Partly with this in mind (but mostly because I consider it vital) I recently urged a meeting of campaigners to get their MPs and councillors to lobby harder for these schemes to be implemented. It would be nice to have FGW's backing in our efforts , although I appreciate that you were expressing a personal view.

To be fair to FGW , a surprisingly high number of schemes listed in the Network Rail Business Plan 2007 "Route enhancement aspirations" sections are First Great Western proposals.

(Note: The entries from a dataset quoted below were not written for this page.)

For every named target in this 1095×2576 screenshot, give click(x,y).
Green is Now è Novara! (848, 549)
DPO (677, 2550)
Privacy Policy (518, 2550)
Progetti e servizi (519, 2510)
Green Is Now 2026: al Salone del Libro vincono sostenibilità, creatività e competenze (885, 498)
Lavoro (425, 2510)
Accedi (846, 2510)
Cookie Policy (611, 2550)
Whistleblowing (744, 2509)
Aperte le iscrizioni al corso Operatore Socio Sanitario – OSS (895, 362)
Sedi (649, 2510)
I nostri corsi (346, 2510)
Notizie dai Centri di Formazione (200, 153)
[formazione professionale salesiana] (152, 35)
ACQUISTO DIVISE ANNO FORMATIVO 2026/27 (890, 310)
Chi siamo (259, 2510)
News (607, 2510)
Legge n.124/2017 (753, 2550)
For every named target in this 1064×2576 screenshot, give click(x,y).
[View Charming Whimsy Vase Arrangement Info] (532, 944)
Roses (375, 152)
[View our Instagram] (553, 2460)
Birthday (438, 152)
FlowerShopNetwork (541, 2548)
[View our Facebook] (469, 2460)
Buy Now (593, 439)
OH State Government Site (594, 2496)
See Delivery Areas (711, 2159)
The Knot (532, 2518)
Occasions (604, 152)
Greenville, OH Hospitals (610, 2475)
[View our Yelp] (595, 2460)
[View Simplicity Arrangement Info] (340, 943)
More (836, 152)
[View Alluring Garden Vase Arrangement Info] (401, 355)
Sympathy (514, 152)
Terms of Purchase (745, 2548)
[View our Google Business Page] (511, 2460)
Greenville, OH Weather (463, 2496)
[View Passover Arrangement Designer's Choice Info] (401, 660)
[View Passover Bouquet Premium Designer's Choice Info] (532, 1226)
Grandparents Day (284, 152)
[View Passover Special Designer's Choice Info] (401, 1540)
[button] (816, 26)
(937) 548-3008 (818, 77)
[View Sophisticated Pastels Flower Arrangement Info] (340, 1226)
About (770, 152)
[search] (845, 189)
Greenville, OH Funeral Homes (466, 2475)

On a general Bristol service improvement note , you must be pleased that some of the 1300 new carriages pledged by the DfT will be heading for the Bristol area , although (predictably) no info was given on when they will be delivered / how many there will be and on what services they will be deployed. FGW didnt seem to know anything about it when I asked them , and they said that they await the details with "considerable interest."

On a related note , thanks for looking into whether Pacers could be heading our way. Perhaps these are intended to form a short - term Bristol solution while we wait for the new rolling stock to arrive?

Anonymous said...

I am not sure how you can conclude that getting the automatic barriers to print the date on tickets to show that they have been used and then returning the tickets to the customer can be ruled out as not cost effective. Every (First) bus in Bath has a machine that reads the magnetic strip on train ticket sized bus tickets and prints the date on it to show that it has been used. If such a device is affordable on a bus where most of the fares are only a few quid I can't see that it would be ruinously expensive to use on a railway.

Lee Fletcher said...

A follow - up on the pacers (thanks to one of our regular forum contributors) :

"September's Modern Railways confirms that FGW is to take on 12 142s on a short term lease (how short is short one asks?) to provide additional capacity and to cover units away on refurbishment. They will mainly be allocated to the Cornish branches."

Personally , I hope not.

Pacers were occasionally used on the Cornish branch lines in the 80's but this was generally avoided where possible due to problems with wheel wear and the noise on sharp corners. I have also been reminded that with their rigid wheelbase they also got stuck on tight bends.

Insider , do you know any more on this?